With a population of more than 2 million, many musicians and pop music fans continue to ask, why doesn't Orange County have at least one hall comparable to such Hollywood locations as the 1,200-capacity Palace or the 4,400-capacity Palladium?

In 1985, for every new or experimental group, such as 10,000 Maniacs or the Jesus and Mary Chain, that came to such small clubs as Safari Sam's in Huntington Beach, there were others, including the Replacements and the Cult, that bypassed Orange County on their Southland swings because there were no rooms that could handle them.

"Safari Sam's is great, but we couldn't do the Replacements there because there'd be 500 people waiting outside," said independent concert promoter Ed Christensen, who booked the Replacements' show at Fender's Ballroom in Long Beach in December. "Most of the people, probably 75% of the ticket sales, for Fender's shows come from Orange County. I think Orange County can support five or six clubs of (a capacity of) 500."

Christensen, who has also booked shows recently at the San Juan Creek Saloon in San Juan Capistrano, added that one of his goals for 1986 is to find or open a larger facility in Orange County and book some of the acts that don't play here now.

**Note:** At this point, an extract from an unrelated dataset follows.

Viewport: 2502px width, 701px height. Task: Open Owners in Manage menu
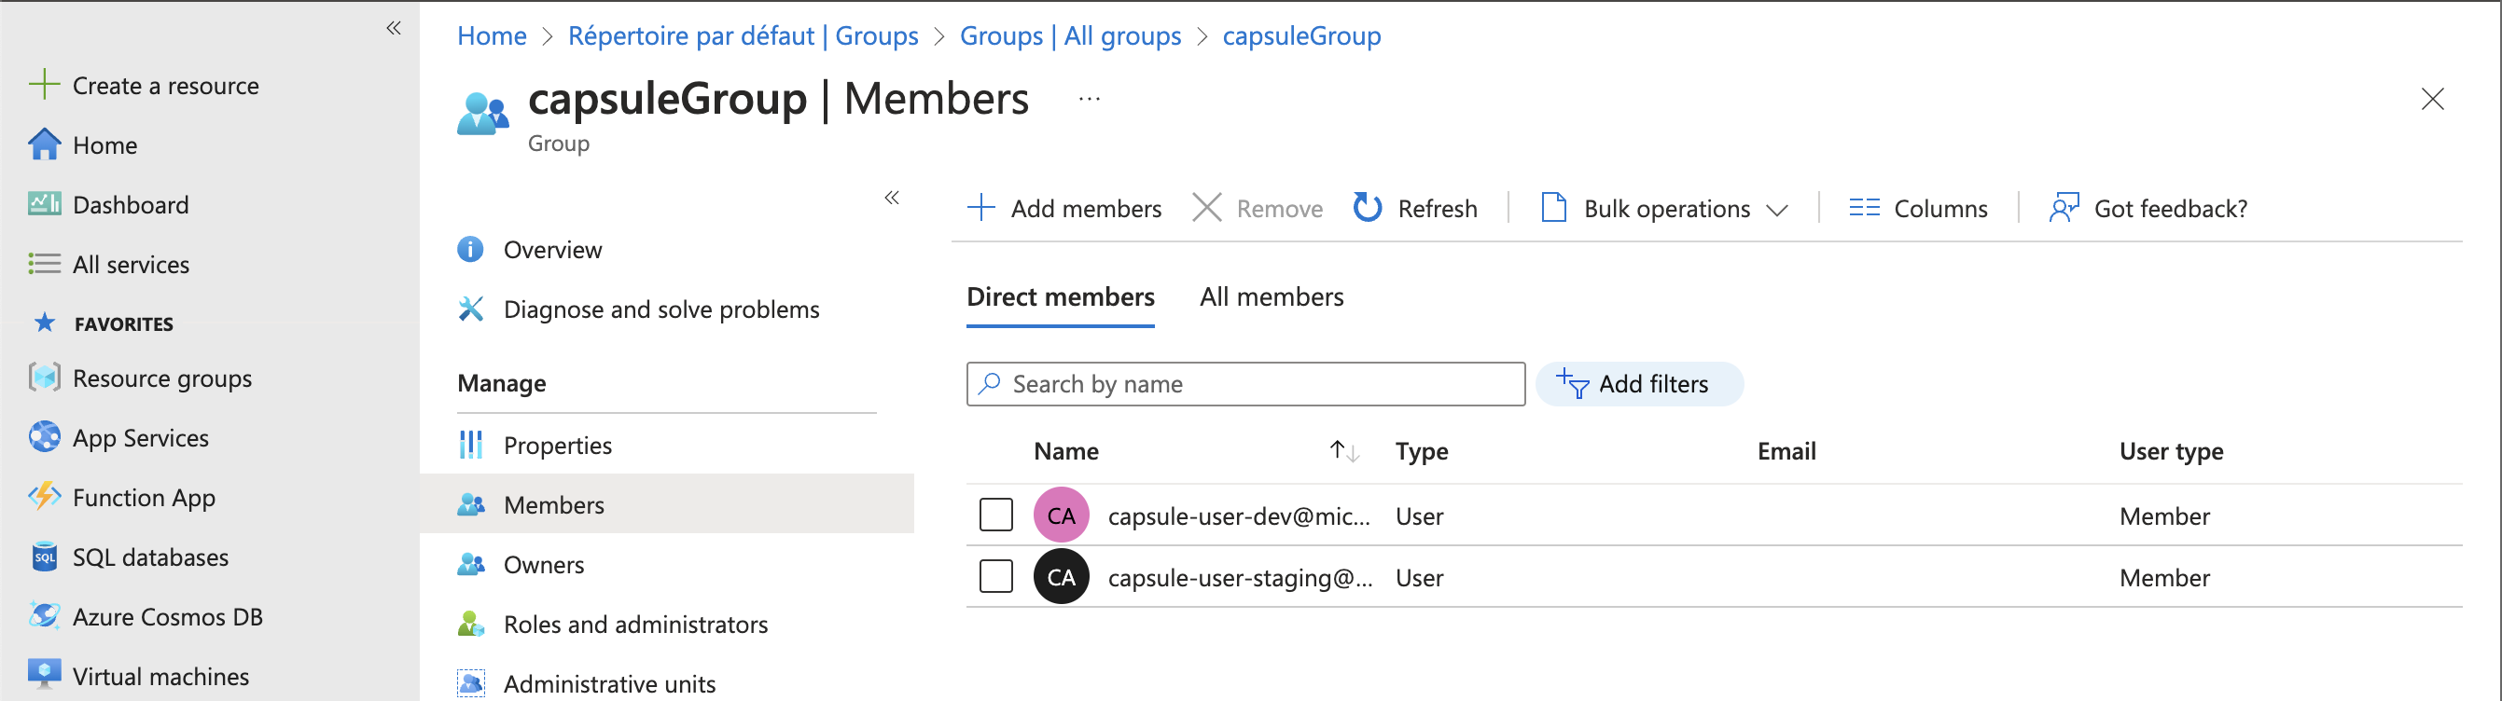point(543,565)
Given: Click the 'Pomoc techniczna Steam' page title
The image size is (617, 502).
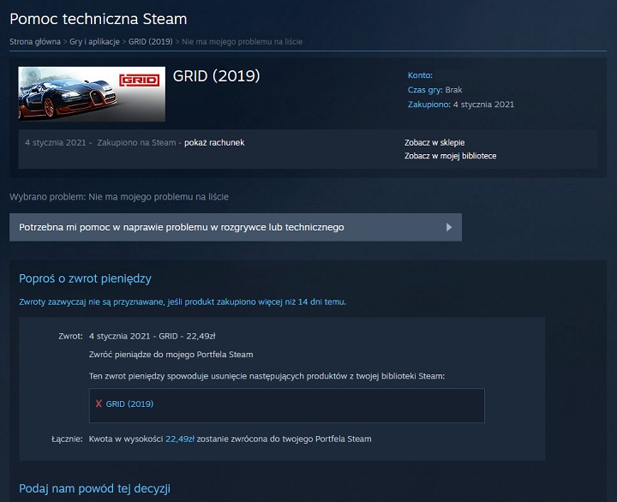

Some observers of the music scene even went as far as to say that one new facility of the proper size would be the single most important addition that could be made for Orange County's pop music scene. "A 1,500-seat club would overnight change it," said Mike Jacobs of Jacobs & Associates management and consulting firm.

"There are bands here that will do real well in El Toro, for instance, but if they try to go up (to Los Angeles) and play Madame Wong's, they might draw only three people. Then it's a stiff gig and Wong's doesn't want to book them again," Jacobs said. "They have no way to grow if they can't be seen on their home turf. But finding a room in a city that's open to doing it is going to be a tough nut to crack."

Others agreed that local government's frequent opposition to rock music clubs of any kind is a major obstacle.

"I think there's some kind of discriminatory police action against clubs playing new music," said C. P. Welch, owner of Atomic Records in Huntington Beach. "Is it just a coincidence that those clubs featuring new music are the ones always being investigated and cited? That says much about the personality of the Orange County community and police actions in general."

To others, however, the even more pressing problem of opening a mid-size club here is profitability.

"If there is room for improvement in Orange County, it's for something like the Palladium down there during the school year," said Steve Rennie, vice president of Avalon Attractions, one of Southern California's two largest concert promoters. "But even as well as we've done (booking shows) at the Palladium during the rest of the year, from about June until the end of September it is basically dark a lot."

In addition, competition from the Greek Theatre and Universal Amphitheatre in Los Angeles "makes the guarantees at the Palladium seem pretty paltry," Rennie said. "You've got the same situation in Orange County. With two or three buildings starting their seasons in March and running through November, there's no way a 6,000-seat place can compete with Irvine Meadows and Costa Mesa (Pacific Amphitheatre).

"There's just not room for everybody," Rennie said.

Those who echoed Rennie's feeling that a mid-size facility isn't likely to open soon in Orange County said the No. 1 reason is that the amphitheaters gobble up most of the performers who would probably play such a club, using them as opening acts for superstar attractions. In addition, the amphitheaters will frequently book headlining acts capable of drawing as little as 3,000 or 4,000.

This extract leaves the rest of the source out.